:: What you will do ::
Switch every "GUI agent" in the rows below to "screen agent", and write all the rows out again with nothing else changed.

:: Data provided ::
◆ ◆ ◆
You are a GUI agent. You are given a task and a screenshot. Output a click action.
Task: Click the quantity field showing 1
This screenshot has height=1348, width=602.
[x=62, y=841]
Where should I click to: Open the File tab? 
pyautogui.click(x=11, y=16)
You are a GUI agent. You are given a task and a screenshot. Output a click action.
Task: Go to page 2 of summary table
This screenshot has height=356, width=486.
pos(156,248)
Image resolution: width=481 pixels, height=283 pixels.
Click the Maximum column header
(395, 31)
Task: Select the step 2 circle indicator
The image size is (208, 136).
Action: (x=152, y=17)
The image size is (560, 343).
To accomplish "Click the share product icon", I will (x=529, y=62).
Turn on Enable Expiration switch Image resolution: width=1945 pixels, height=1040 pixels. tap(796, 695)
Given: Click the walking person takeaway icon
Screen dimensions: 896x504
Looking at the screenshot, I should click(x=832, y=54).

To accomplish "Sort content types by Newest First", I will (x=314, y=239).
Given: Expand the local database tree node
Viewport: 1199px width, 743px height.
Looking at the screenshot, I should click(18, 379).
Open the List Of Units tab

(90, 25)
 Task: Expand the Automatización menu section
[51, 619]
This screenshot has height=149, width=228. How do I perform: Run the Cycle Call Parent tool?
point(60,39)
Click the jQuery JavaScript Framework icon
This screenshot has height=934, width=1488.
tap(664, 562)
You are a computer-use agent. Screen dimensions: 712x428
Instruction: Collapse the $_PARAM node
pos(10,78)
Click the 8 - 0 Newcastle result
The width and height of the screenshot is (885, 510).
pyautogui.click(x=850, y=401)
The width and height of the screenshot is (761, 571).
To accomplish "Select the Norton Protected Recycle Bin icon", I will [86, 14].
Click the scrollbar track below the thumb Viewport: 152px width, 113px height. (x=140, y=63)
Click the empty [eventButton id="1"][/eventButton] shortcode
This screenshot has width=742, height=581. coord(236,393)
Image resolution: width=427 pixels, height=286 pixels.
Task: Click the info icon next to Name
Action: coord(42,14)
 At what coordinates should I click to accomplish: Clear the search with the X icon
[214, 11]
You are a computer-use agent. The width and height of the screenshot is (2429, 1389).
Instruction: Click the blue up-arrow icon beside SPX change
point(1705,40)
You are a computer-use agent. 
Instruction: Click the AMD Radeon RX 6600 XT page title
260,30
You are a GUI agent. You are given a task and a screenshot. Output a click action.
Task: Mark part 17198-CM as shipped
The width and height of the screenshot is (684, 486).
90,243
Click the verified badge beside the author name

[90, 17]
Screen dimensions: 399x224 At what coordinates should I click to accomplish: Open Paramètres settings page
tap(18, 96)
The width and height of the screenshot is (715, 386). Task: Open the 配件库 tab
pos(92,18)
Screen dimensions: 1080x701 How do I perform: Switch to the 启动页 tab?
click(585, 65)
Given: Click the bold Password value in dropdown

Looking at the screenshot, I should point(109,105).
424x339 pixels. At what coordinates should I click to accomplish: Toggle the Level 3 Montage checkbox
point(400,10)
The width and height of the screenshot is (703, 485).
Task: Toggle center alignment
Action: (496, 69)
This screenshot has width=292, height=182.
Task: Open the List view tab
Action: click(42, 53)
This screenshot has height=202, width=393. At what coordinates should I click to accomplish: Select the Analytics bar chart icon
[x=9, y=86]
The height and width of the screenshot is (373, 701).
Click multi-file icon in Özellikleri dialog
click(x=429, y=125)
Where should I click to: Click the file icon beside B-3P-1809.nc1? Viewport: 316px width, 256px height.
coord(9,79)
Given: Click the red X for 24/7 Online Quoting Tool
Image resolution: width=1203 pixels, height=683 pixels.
◆ ◆ ◆
:: Correct answer ::
You are a screen agent. You are given a task and a screenshot. Output a click action.
Task: Click the quantity field showing 1
This screenshot has height=1348, width=602.
[x=62, y=841]
Where should I click to: Open the File tab? 
pyautogui.click(x=11, y=16)
You are a screen agent. You are given a task and a screenshot. Output a click action.
Task: Go to page 2 of summary table
This screenshot has height=356, width=486.
pos(156,248)
Image resolution: width=481 pixels, height=283 pixels.
Click the Maximum column header
(395, 31)
Task: Select the step 2 circle indicator
The image size is (208, 136).
Action: (x=152, y=17)
The image size is (560, 343).
To accomplish "Click the share product icon", I will (x=529, y=62).
Turn on Enable Expiration switch Image resolution: width=1945 pixels, height=1040 pixels. tap(796, 695)
Given: Click the walking person takeaway icon
Screen dimensions: 896x504
Looking at the screenshot, I should click(x=832, y=54).

To accomplish "Sort content types by Newest First", I will (x=314, y=239).
Given: Expand the local database tree node
Viewport: 1199px width, 743px height.
Looking at the screenshot, I should click(18, 379).
Open the List Of Units tab

(90, 25)
 Task: Expand the Automatización menu section
[51, 619]
This screenshot has height=149, width=228. How do I perform: Run the Cycle Call Parent tool?
point(60,39)
Click the jQuery JavaScript Framework icon
This screenshot has height=934, width=1488.
tap(664, 562)
You are a computer-use agent. Screen dimensions: 712x428
Instruction: Collapse the $_PARAM node
pos(10,78)
Click the 8 - 0 Newcastle result
The width and height of the screenshot is (885, 510).
pyautogui.click(x=850, y=401)
The width and height of the screenshot is (761, 571).
To accomplish "Select the Norton Protected Recycle Bin icon", I will [86, 14].
Click the scrollbar track below the thumb Viewport: 152px width, 113px height. (x=140, y=63)
Click the empty [eventButton id="1"][/eventButton] shortcode
This screenshot has width=742, height=581. coord(236,393)
Image resolution: width=427 pixels, height=286 pixels.
Task: Click the info icon next to Name
Action: coord(42,14)
 At what coordinates should I click to accomplish: Clear the search with the X icon
[214, 11]
You are a computer-use agent. The width and height of the screenshot is (2429, 1389).
Instruction: Click the blue up-arrow icon beside SPX change
point(1705,40)
You are a computer-use agent. 
Instruction: Click the AMD Radeon RX 6600 XT page title
260,30
You are a screen agent. You are given a task and a screenshot. Output a click action.
Task: Mark part 17198-CM as shipped
The width and height of the screenshot is (684, 486).
90,243
Click the verified badge beside the author name

[90, 17]
Screen dimensions: 399x224 At what coordinates should I click to accomplish: Open Paramètres settings page
tap(18, 96)
The width and height of the screenshot is (715, 386). Task: Open the 配件库 tab
pos(92,18)
Screen dimensions: 1080x701 How do I perform: Switch to the 启动页 tab?
click(585, 65)
Given: Click the bold Password value in dropdown

Looking at the screenshot, I should point(109,105).
424x339 pixels. At what coordinates should I click to accomplish: Toggle the Level 3 Montage checkbox
point(400,10)
The width and height of the screenshot is (703, 485).
Task: Toggle center alignment
Action: (496, 69)
This screenshot has width=292, height=182.
Task: Open the List view tab
Action: click(42, 53)
This screenshot has height=202, width=393. At what coordinates should I click to accomplish: Select the Analytics bar chart icon
[x=9, y=86]
The height and width of the screenshot is (373, 701).
Click multi-file icon in Özellikleri dialog
click(x=429, y=125)
Where should I click to: Click the file icon beside B-3P-1809.nc1? Viewport: 316px width, 256px height.
coord(9,79)
Given: Click the red X for 24/7 Online Quoting Tool
Image resolution: width=1203 pixels, height=683 pixels.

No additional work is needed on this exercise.